移動装置って次元の壁超えちゃう装置なの?そんなすごいもの作っちゃったの?
ああ、やっぱりこれ夢だわ。
「あの…だいたいわかりました。」
「怖がらせて悪かったな…あ、これ。」
銀さんがすっと名刺をくれた。これマンガで見たことあるよ。万事屋銀ちゃんの名刺だよ。

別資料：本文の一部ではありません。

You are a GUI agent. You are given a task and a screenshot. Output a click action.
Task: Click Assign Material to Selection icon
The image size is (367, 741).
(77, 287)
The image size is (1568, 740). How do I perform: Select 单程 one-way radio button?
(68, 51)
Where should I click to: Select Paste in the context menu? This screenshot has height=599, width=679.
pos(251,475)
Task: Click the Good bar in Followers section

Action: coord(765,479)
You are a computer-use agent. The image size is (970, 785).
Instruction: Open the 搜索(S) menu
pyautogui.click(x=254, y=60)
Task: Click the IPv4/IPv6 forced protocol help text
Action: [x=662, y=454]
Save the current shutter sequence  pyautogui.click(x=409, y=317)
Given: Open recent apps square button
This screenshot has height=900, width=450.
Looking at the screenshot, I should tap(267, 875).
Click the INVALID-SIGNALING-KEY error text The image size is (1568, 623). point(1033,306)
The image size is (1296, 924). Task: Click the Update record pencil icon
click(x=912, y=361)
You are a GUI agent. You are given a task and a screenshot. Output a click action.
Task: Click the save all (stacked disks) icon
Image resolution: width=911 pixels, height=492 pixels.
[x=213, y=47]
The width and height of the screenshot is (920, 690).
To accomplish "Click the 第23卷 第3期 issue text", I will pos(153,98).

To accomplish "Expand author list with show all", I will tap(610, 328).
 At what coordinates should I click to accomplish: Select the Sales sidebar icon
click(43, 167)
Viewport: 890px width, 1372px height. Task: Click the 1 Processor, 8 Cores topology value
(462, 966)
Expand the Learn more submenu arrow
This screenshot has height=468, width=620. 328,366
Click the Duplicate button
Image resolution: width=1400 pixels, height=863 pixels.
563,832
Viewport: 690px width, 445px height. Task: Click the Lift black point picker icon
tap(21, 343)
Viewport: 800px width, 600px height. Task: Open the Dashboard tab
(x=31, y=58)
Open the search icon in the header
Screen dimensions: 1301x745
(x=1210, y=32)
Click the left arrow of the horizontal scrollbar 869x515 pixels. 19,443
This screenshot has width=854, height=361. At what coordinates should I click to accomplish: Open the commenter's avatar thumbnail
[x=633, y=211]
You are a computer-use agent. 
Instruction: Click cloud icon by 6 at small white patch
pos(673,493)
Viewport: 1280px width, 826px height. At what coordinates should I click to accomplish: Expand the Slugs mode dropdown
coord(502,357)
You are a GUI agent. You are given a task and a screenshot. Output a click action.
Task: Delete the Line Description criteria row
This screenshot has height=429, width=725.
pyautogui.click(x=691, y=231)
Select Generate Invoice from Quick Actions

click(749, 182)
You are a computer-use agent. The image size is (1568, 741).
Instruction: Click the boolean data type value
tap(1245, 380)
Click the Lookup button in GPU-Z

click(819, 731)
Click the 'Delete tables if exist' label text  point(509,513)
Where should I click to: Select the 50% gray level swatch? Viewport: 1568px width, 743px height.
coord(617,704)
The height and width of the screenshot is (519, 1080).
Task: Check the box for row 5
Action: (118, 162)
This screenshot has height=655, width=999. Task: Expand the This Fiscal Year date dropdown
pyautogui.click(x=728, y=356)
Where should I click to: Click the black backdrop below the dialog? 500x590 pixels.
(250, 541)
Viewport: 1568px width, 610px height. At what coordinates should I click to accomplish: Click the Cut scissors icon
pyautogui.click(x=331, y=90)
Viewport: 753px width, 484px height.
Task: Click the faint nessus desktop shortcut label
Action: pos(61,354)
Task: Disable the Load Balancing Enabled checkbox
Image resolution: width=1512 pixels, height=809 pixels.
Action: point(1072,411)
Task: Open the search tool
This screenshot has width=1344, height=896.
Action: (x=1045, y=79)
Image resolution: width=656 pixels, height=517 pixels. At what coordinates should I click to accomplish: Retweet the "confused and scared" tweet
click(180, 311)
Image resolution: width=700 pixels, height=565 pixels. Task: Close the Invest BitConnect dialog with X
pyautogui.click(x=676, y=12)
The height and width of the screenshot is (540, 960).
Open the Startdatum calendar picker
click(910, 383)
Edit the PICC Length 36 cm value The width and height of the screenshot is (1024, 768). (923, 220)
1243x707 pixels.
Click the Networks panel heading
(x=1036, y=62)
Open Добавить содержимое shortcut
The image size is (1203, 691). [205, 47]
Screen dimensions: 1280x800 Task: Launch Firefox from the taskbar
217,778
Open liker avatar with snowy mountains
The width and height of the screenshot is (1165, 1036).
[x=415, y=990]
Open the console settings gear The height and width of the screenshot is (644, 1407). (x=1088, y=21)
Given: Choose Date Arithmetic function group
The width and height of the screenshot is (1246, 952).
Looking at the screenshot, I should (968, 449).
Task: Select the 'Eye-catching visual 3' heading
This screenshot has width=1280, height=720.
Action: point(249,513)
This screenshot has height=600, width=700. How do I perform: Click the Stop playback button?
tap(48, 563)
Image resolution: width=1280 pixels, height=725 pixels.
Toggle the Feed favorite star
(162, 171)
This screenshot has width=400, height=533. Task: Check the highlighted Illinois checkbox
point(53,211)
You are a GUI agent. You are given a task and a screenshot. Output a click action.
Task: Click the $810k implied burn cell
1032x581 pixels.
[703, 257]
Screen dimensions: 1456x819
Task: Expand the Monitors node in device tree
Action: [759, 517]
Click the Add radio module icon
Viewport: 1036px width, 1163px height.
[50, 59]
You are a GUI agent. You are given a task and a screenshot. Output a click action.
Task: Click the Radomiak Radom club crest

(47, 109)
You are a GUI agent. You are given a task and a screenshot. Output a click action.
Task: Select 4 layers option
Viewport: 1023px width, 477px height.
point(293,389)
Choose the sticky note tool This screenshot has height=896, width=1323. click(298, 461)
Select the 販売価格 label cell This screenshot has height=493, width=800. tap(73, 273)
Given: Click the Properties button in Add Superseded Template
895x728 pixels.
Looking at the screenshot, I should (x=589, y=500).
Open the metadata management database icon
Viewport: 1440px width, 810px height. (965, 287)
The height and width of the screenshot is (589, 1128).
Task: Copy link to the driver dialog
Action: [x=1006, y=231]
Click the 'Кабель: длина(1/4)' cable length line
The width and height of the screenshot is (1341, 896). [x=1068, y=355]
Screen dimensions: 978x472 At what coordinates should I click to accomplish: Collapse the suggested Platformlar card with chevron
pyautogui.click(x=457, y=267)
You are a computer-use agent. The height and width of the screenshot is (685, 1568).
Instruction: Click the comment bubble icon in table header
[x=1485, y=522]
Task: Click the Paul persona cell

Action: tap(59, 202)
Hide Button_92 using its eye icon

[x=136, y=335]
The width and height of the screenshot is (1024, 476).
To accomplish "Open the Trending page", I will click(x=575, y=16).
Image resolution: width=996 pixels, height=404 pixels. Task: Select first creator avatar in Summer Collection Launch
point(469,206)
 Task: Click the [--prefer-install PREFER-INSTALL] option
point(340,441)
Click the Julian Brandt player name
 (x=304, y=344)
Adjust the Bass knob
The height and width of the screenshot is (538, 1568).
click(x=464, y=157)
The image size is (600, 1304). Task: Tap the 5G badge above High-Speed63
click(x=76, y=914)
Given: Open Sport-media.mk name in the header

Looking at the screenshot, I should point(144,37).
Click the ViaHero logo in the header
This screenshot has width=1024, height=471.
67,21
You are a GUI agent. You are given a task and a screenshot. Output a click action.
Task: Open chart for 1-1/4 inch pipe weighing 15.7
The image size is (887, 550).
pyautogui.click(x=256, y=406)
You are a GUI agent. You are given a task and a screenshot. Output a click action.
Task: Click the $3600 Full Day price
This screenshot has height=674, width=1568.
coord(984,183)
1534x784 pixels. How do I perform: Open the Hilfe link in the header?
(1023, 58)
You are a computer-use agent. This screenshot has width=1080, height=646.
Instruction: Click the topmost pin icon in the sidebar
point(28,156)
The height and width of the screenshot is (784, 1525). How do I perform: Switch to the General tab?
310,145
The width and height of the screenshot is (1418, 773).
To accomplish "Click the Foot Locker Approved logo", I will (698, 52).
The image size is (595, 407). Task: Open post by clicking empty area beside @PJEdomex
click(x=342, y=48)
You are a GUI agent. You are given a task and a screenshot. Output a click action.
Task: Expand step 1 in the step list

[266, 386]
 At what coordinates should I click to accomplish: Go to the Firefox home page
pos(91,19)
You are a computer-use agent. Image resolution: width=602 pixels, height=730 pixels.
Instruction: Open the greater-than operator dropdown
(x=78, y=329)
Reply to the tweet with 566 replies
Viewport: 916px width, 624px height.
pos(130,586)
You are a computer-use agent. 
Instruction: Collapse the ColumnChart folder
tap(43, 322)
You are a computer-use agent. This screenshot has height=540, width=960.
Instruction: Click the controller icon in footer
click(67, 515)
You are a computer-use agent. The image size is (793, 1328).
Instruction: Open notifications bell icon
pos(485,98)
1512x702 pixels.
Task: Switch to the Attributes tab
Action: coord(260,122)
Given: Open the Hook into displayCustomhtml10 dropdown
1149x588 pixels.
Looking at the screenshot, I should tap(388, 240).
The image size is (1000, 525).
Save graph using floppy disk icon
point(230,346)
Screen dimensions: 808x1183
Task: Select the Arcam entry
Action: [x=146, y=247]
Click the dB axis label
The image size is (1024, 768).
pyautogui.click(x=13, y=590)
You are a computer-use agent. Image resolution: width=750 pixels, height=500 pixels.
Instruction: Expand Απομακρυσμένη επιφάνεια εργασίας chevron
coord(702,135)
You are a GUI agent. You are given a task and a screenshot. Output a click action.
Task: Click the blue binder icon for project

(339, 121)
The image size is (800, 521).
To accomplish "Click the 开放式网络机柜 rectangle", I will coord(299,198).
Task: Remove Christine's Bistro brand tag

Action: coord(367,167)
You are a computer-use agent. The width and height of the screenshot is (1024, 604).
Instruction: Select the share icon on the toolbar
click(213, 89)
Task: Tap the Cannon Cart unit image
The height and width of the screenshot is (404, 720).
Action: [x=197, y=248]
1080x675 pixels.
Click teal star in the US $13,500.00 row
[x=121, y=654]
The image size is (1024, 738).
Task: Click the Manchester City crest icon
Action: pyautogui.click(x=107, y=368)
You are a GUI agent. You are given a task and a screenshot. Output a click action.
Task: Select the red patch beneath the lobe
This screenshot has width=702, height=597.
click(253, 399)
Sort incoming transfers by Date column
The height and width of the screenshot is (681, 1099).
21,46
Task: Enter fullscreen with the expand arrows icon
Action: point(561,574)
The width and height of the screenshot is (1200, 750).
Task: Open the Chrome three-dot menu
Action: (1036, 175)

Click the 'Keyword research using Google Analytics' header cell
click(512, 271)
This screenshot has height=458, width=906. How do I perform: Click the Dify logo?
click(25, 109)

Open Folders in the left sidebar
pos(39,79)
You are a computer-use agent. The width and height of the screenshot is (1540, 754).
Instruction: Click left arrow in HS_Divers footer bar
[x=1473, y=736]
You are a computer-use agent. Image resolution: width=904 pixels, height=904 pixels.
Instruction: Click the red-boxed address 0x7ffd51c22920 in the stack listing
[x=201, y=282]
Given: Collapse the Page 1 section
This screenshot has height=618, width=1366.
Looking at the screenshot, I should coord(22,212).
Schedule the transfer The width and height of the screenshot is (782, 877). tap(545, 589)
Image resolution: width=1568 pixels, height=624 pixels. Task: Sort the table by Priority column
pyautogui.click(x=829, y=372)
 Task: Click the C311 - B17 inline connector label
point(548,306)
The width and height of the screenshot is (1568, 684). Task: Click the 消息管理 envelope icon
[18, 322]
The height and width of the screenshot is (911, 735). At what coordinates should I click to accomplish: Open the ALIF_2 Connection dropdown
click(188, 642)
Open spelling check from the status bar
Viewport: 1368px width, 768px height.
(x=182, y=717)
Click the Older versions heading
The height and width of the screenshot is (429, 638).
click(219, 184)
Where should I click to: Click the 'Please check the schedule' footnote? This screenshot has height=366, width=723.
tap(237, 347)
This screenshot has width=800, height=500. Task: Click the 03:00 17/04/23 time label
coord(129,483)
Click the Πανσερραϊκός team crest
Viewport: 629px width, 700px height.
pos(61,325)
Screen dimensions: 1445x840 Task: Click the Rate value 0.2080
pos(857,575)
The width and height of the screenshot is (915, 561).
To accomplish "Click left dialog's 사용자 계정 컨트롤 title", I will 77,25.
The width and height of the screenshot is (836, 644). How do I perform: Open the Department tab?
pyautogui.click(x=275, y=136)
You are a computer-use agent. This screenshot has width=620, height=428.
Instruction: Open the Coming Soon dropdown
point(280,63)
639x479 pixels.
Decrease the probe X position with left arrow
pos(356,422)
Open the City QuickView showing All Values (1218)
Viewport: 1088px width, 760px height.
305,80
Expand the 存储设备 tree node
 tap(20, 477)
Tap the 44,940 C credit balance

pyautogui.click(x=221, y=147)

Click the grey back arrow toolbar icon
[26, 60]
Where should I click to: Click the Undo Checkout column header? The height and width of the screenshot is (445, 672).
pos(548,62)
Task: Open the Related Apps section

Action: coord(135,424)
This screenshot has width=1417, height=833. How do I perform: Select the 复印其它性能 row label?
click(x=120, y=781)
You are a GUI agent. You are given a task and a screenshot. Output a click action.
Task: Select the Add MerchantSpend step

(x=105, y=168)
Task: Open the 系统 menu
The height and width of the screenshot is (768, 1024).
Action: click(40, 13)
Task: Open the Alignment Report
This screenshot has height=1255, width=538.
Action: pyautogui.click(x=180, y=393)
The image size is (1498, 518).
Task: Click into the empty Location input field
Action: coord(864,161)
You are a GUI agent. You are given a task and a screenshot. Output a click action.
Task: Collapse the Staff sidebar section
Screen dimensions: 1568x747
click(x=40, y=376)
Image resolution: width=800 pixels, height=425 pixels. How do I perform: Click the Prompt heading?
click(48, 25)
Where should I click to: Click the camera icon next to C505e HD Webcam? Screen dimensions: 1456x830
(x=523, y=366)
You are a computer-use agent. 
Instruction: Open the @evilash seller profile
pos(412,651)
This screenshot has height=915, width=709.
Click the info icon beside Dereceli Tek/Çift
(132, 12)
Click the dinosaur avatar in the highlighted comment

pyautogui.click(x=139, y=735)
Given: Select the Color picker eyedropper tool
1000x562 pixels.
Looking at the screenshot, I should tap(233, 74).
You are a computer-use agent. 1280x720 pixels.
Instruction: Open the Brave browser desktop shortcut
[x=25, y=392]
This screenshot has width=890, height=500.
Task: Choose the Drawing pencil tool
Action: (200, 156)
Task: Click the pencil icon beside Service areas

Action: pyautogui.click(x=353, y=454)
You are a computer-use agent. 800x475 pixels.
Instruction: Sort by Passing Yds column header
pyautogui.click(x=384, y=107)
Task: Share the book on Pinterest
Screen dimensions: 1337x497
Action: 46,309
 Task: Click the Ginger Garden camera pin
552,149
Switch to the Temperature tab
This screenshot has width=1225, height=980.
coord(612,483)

「何かあったらここに来てくれよ。最初の依頼料はいらねえからさ。」
「ありがとうございます。」
「じゃあ帰るわ。本当に悪かったな。」
そう言うとスタスタと玄関に向かう銀さん。
夢なんだろうけど何だか感動する。
あれ、でもどうやって帰るの???
「なあ、江戸ってここから遠いか?歩いて帰れる?」
「あの…。」
玄関のドアを開けながら銀さんは私に質問する。
どう答えればいいんだろう。歩くも何も…。
「多分、歩いては無理かと。」
「まじかよ。くっそ電車代請求するぞあのジジイ。」
「あの、銀さん。」
「んー?あ、そういえば名前聞いてなかったな。」
「松崎凛です。あのですね、銀さん。」
私の家はマンションの五階だ。ドアを開けると通路になっているがそこから外が見える。
「私の予想が正しければ…江戸には帰れないです。江戸は存在しないので。」
「…は?」
「見てください。」
空を指さして言葉を続ける。
「宇宙船はひとつもありません。天人は存在しません。江戸時代は百年以上も昔に終わりました。今は平成って言います。」
「え?」
「なので歩きでも電車でも飛行機でも…万事屋には帰れないと思います。それでは。」
私はゆっくりとドアを閉めた。
寝て起きたら夢で名刺も何もかもなくなっているんだろうけど…。
銀魂読み続けていた私としてはおいしい夢だった。銀さんと話せるなんて。
さ、明日はゆっくりとすごそう…そう思って部屋へ向かった。
私の足を止めたのはドアを猛烈に連打する音と銀さんの叫び声でした。